Previously, we used only solar radiation to forecast Daym0 (i.e. P(Daym0|Daym1,Daym2,…,Daymn). For P(Daym0|Daym1), the following consecutive days table would suffice to derive the joint, conditional probability and lastly the argmax model:
| Daym1 | Daym0 |
|---|---|
| 4 | 3 |
| 3 | 3 |
| 3 | 2 |
| 2 | 2 |
| 2 | 4 |
| 4 | 2 |
To include a size of 1 consecutive days for precipitation from it’s table of consecutive days,
| Daym1 | Daym0 |
|---|---|
| 1 | 1 |
| 1 | 1 |
| 1 | 1 |
| 1 | 1 |
| 1 | 1 |
| 1 | 1 |
We must be careful to use Daym1 instead of Daym0, otherwise the model would be using signal from the same day of forecast. By putting together both tables (Daym1Prec,Daym1Solar,Daym0Solar) of consecutive days we have therefore:
| precDaym1 | Daym1 | Daym0 |
|---|---|---|
| 1 | 4 | 3 |
| 1 | 3 | 3 |
| 1 | 3 | 2 |
| 1 | 2 | 2 |
| 1 | 2 | 4 |
| 1 | 4 | 2 |
Note that before creating the tables of consecutive days, each vector table is filled with “dummy vectors” on the missing data days. This ensures the consecutive days tables are identified by “NA” and therefore are filtered before turned into probability distributions. For this particular case also, since we use windows of size 2 for both weather variables, we do not need to align their timeframe (This is a TO-DO for different jointsizes).

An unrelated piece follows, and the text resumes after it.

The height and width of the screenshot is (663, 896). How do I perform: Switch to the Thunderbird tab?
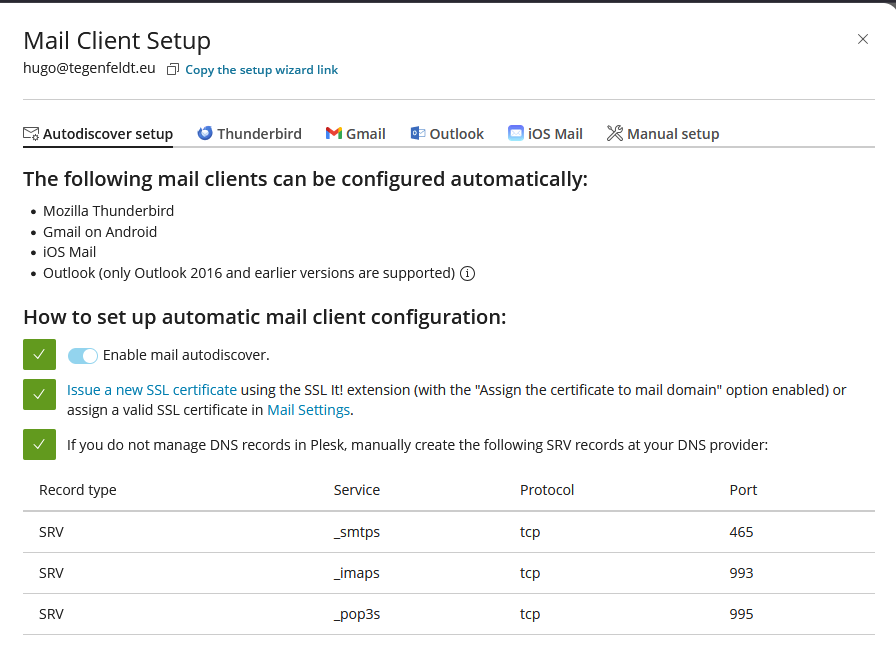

With the consecutive days table we can calculate the histogram for multi-weather variable by counting how many times the rows of the consecutive days table repeat:
| precDaym1 | Daym1 | Daym0 | Freq |
|---|---|---|---|
| 1 | 1 | 1 | 96 |
| 1 | 1 | 2 | 24 |
| 1 | 1 | 3 | 8 |
| 1 | 1 | 4 | 66 |
| 1 | 1 | 5 | 37 |
| 1 | 1 | NA | 11 |
By keeping only the complete cases of the histogram, we ensure the model does not skip days:
| precDaym1 | Daym1 | Daym0 | Freq | |
|---|---|---|---|---|
| 1 | 1 | 1 | 1 | 96 |
| 2 | 1 | 1 | 2 | 24 |
| 3 | 1 | 1 | 3 | 8 |
| 4 | 1 | 1 | 4 | 66 |
| 5 | 1 | 1 | 5 | 37 |
| 7 | 1 | 2 | 1 | 24 |
Lastly, by normalizing the frequencies we obtain the distribution:
| precDaym1 | Daym1 | Daym0 | Freq | Prob | |
|---|---|---|---|---|---|
| 1 | 1 | 1 | 1 | 96 | 0.0356877 |
| 2 | 1 | 1 | 2 | 24 | 0.0089219 |
| 3 | 1 | 1 | 3 | 8 | 0.0029740 |
| 4 | 1 | 1 | 4 | 66 | 0.0245353 |
| 5 | 1 | 1 | 5 | 37 | 0.0137546 |
| 7 | 1 | 2 | 1 | 24 | 0.0089219 |
To conclude the model, we need to calculate P(Daym0Solar | Daym1Solar,Daym1Prec) and then apply argmax.
model <- model.argmax(histogram)
Having defined the model using data from 2003 to 2013, we evaluate it using the 2014 data. In this case, only the first 2 days are not forecasted (the total window size is 3 hence the lack of forecast).
## [1] 1680.946
We conclude that despite the observed higher mutual information between past precipitation and solar radiation, when compared to past solar radiation to forecast itself, the model combined both information does not yield better results.